Tuesday, September 06, 2005

Looting?

Survey says, yes.

The viciousness began almost before the storm had passed. A Wal-Mart was one of the first stores broken into; its inventory of guns promptly disappeared. Crowds of thieves ransacked clothing stores, jewelry stores, liquor stores. In full view of television crews and news photographers — and in some cases, even police or National Guardsmen — looters hauled cases of stolen beer through hip-deep water, filled trash barrels with clothes, shoes, and jewelry, and crammed car trunks with computers and DVD players. In a video clip shown on NBC, security guards joined looters in stripping one shop bare. Police officers looted, too.

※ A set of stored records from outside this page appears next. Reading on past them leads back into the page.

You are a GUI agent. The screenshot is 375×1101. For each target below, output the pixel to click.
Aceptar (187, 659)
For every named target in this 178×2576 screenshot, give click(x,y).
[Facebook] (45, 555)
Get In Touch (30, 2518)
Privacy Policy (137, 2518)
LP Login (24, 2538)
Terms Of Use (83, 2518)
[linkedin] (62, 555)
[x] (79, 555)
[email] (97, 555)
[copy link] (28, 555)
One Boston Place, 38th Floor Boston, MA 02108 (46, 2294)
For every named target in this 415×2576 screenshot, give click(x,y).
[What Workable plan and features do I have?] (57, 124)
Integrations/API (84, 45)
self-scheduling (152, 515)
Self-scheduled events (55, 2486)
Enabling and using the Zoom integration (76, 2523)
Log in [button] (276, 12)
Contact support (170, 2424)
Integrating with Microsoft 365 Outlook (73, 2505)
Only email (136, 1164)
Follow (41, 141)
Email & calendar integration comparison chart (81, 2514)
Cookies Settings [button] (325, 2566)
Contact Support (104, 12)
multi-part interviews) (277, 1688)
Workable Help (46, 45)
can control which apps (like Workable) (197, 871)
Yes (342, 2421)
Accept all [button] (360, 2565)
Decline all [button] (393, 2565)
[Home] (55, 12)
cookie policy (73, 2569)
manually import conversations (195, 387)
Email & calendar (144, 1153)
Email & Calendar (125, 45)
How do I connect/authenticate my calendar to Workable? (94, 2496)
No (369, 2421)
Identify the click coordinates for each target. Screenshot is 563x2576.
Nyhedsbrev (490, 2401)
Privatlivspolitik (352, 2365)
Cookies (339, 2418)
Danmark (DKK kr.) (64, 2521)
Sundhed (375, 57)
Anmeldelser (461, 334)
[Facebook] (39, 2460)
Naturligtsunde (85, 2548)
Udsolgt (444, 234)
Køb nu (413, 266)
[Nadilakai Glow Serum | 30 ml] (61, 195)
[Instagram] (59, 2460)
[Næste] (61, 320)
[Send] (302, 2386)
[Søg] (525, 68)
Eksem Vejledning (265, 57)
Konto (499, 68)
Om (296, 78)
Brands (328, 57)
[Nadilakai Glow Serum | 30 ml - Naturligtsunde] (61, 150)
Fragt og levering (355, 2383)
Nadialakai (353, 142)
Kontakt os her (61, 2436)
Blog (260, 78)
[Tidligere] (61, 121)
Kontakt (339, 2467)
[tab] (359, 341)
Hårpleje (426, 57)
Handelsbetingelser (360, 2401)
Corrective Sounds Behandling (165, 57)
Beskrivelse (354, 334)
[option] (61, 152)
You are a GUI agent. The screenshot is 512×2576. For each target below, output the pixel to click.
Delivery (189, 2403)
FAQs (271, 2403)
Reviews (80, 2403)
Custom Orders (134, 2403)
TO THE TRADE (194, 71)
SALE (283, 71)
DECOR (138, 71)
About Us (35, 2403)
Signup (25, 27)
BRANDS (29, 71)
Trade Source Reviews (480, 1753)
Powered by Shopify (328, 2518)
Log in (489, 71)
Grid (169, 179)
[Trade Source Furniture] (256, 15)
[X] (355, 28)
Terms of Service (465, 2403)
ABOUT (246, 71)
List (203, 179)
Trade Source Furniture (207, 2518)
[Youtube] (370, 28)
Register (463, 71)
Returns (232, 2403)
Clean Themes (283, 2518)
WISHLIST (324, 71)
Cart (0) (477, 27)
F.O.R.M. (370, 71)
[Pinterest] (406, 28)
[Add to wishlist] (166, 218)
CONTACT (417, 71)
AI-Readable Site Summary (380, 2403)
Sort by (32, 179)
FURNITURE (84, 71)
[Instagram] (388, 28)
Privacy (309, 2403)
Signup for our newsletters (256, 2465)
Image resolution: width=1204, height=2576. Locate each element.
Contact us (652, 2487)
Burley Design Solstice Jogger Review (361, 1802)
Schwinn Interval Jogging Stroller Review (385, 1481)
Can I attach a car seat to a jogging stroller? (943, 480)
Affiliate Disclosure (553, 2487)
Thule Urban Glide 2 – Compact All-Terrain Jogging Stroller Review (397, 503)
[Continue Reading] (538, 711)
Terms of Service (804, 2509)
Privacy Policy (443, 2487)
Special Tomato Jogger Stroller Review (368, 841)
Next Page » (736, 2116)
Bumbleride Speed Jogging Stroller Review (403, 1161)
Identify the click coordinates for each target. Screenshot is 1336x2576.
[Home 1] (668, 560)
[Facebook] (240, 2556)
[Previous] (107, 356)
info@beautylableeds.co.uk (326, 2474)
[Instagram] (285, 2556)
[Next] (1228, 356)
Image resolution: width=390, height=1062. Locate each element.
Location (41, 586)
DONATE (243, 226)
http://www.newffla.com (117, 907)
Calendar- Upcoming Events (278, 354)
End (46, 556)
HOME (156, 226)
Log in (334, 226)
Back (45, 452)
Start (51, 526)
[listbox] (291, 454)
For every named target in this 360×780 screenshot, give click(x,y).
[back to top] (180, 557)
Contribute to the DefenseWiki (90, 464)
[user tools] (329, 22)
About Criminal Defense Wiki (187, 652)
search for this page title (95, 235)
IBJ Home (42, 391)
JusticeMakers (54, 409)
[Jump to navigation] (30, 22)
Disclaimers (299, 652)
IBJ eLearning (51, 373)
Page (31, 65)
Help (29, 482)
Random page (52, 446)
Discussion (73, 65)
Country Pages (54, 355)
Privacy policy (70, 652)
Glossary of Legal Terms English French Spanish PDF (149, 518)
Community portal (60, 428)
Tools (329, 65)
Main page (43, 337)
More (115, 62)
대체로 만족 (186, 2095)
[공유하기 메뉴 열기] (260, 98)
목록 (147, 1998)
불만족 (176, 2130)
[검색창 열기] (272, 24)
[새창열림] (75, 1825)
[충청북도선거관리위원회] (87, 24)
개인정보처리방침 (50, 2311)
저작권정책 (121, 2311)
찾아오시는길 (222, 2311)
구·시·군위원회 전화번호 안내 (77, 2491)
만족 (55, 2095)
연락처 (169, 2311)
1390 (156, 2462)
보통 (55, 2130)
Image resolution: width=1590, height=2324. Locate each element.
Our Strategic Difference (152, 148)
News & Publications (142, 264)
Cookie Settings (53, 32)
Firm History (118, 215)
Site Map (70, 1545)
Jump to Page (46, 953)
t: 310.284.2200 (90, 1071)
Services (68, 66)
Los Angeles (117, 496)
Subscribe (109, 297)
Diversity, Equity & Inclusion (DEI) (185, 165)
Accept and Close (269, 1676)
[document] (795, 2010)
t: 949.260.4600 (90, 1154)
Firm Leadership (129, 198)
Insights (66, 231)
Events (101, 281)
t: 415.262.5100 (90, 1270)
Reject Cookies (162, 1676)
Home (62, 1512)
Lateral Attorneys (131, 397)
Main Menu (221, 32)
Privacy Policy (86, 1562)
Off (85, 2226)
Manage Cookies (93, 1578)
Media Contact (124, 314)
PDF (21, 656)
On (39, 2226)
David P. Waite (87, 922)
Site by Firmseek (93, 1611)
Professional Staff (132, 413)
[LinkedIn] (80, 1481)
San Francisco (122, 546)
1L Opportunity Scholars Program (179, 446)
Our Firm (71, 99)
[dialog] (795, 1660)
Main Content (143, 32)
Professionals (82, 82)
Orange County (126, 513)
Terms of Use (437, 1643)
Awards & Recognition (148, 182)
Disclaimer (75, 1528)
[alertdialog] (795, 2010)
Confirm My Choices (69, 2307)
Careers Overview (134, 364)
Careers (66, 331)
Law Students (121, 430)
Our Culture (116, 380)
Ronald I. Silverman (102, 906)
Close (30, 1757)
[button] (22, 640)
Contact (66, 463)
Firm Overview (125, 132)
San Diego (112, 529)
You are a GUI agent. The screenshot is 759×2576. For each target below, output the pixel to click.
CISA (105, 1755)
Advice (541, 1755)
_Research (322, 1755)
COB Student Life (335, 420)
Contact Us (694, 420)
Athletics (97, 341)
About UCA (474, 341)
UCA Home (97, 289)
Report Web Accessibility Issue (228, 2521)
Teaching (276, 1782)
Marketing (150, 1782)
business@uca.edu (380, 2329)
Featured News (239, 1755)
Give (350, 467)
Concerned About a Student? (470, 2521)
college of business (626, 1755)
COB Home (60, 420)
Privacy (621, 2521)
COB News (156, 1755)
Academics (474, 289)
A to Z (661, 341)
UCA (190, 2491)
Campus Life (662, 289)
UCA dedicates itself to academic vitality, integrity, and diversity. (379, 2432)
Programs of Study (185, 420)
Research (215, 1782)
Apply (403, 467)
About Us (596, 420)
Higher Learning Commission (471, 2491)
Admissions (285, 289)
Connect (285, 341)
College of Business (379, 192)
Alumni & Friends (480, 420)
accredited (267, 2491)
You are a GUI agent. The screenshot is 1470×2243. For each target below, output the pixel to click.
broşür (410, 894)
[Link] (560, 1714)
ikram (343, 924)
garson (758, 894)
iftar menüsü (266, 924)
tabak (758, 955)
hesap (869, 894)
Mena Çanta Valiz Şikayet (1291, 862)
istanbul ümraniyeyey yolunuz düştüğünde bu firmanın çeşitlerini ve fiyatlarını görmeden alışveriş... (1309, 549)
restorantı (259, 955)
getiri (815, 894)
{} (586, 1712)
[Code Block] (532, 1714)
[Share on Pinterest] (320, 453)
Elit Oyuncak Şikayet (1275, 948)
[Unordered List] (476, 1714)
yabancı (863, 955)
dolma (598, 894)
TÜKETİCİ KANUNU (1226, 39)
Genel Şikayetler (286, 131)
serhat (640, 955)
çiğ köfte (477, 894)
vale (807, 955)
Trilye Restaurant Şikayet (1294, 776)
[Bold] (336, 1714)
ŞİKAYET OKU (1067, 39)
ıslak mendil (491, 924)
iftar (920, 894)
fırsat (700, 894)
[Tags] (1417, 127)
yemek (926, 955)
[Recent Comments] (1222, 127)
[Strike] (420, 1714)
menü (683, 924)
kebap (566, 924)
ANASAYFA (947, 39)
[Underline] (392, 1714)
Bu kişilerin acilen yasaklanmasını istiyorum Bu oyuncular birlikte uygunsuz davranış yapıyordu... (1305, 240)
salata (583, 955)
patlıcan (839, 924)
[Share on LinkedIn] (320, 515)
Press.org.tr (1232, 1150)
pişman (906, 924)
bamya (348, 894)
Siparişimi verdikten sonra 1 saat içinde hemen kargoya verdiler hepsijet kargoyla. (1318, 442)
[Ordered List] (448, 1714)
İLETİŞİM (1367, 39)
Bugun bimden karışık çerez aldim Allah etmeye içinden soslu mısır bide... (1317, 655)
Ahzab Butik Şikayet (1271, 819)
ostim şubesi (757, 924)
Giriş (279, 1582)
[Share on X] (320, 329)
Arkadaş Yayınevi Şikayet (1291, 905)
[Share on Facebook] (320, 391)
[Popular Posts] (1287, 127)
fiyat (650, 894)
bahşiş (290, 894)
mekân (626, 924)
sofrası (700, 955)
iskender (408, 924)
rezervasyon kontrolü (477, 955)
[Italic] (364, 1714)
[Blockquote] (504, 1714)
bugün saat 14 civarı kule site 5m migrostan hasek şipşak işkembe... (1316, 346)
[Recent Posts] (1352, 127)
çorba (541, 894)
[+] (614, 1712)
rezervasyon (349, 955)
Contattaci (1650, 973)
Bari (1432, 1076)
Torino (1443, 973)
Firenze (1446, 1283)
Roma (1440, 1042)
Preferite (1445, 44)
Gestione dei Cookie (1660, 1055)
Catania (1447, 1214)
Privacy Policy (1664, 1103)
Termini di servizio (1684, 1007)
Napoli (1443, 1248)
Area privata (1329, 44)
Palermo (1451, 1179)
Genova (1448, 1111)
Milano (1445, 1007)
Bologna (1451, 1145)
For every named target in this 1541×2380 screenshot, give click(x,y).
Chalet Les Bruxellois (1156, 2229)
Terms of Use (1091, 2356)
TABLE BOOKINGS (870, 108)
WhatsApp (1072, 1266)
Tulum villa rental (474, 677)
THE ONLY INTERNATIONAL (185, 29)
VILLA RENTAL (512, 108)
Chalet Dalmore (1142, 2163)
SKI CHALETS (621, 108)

To break into a drugstore protected by a steel barrier, reported The New York Times, ''someone had stolen a forklift, driven it four blocks, peeled up the security gate, and smashed through the front door." Thieves entered the parking garage of a New Orleans hospital and stripped cars of their batteries and stereos. Carjackers stole a vehicle from a nursing home bus driver. Looters ransacked a police truck filled with food.

But the breakdown of civil society didn't stop with attacks on property. Soon the predators were attacking people.

On Thursday, New Orleans Police Chief Eddie Compass described the savagery inside the convention center, where 15,000 people had taken shelter: ''We have individuals who are getting raped; we have individuals who are getting beaten." He sent 88 police officers to restore order; they were beaten back by a mob. Police snipers took up positions on precinct roofs, on guard against the armed gangs who were roaming the city. Not all the corpses turning up in New Orleans were of drowning victims. Some had been shot to death. The Federal Emergency Management Agency was trying to operate, director Michael Brown said, ''under conditions of urban warfare."